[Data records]
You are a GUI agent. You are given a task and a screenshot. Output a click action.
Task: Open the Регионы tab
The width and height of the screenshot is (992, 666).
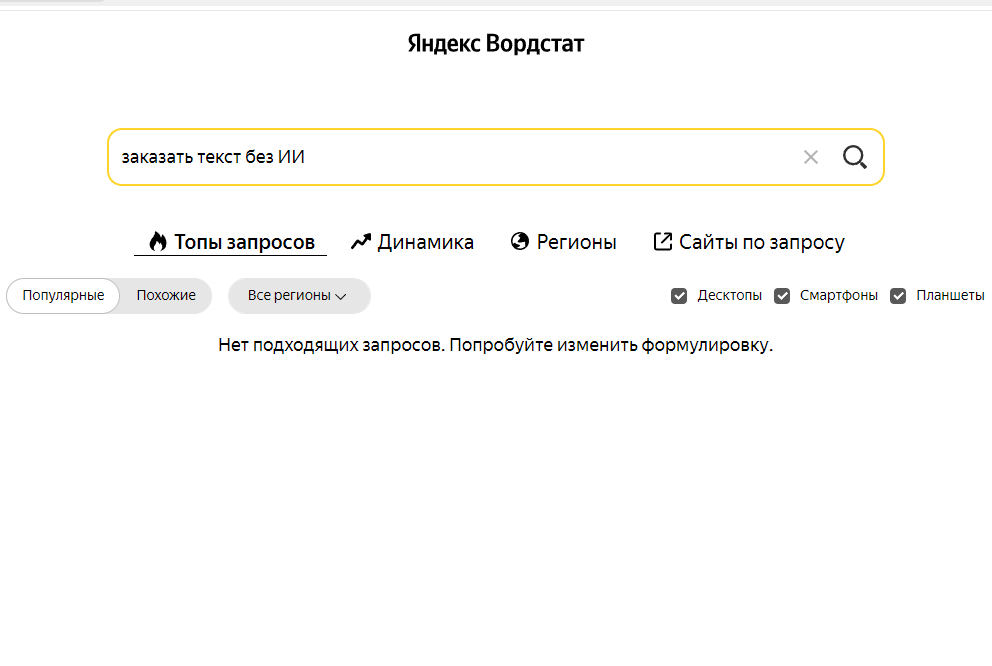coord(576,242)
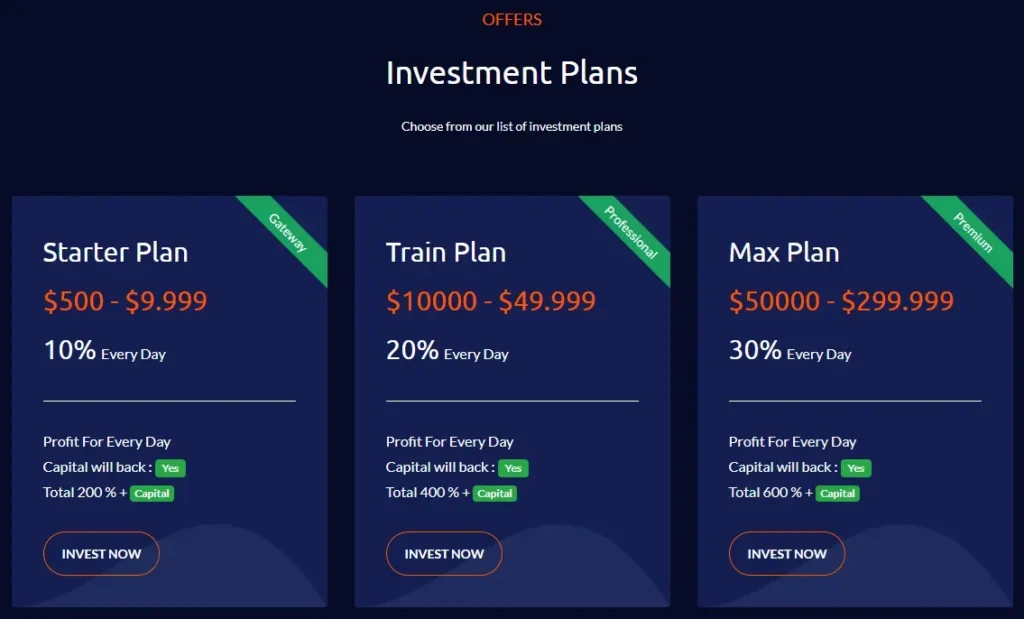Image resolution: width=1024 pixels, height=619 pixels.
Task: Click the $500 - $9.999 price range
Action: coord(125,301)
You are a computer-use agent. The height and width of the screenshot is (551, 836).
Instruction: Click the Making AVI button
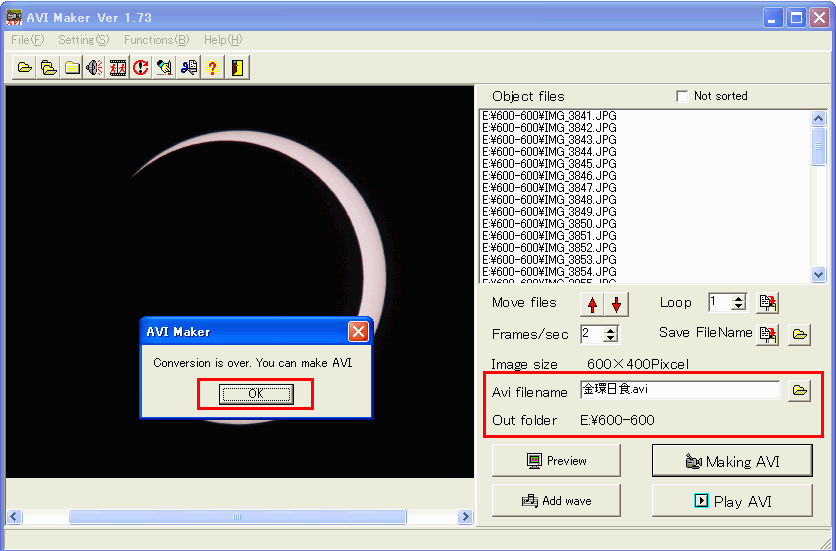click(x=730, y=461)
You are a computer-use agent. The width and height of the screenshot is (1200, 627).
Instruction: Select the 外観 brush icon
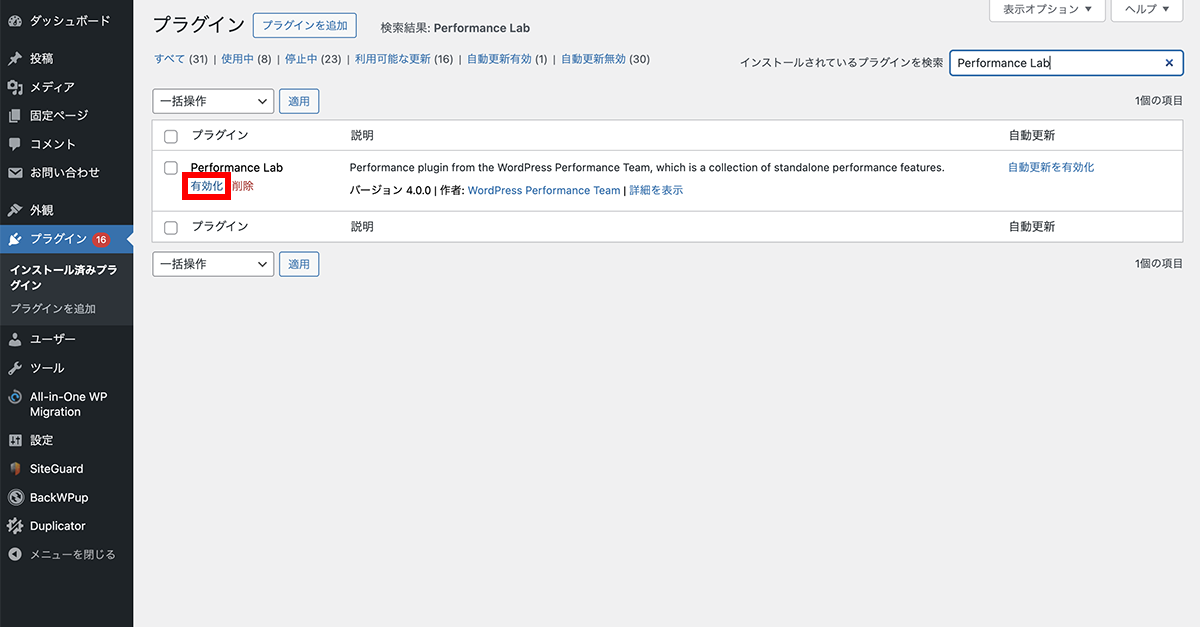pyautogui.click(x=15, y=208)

* [WRITTEN EXERCISE]:
Replace "screenshot" with "screen capture" everywhere in the entries above, changing nothing else. Omit the pictures from your copy.

* [FULL ANSWER]:
You are a GUI agent. You are given a task and a screen capture. Output a click action.
Task: Open the Регионы tab
The width and height of the screen capture is (992, 666).
coord(576,242)
Image resolution: width=1024 pixels, height=619 pixels.
Task: Click the $500 - $9.999 price range
Action: coord(125,301)
You are a computer-use agent. The height and width of the screen capture is (551, 836).
Instruction: Click the Making AVI button
click(x=730, y=461)
You are a computer-use agent. The width and height of the screen capture is (1200, 627).
Instruction: Select the 外観 brush icon
pyautogui.click(x=15, y=208)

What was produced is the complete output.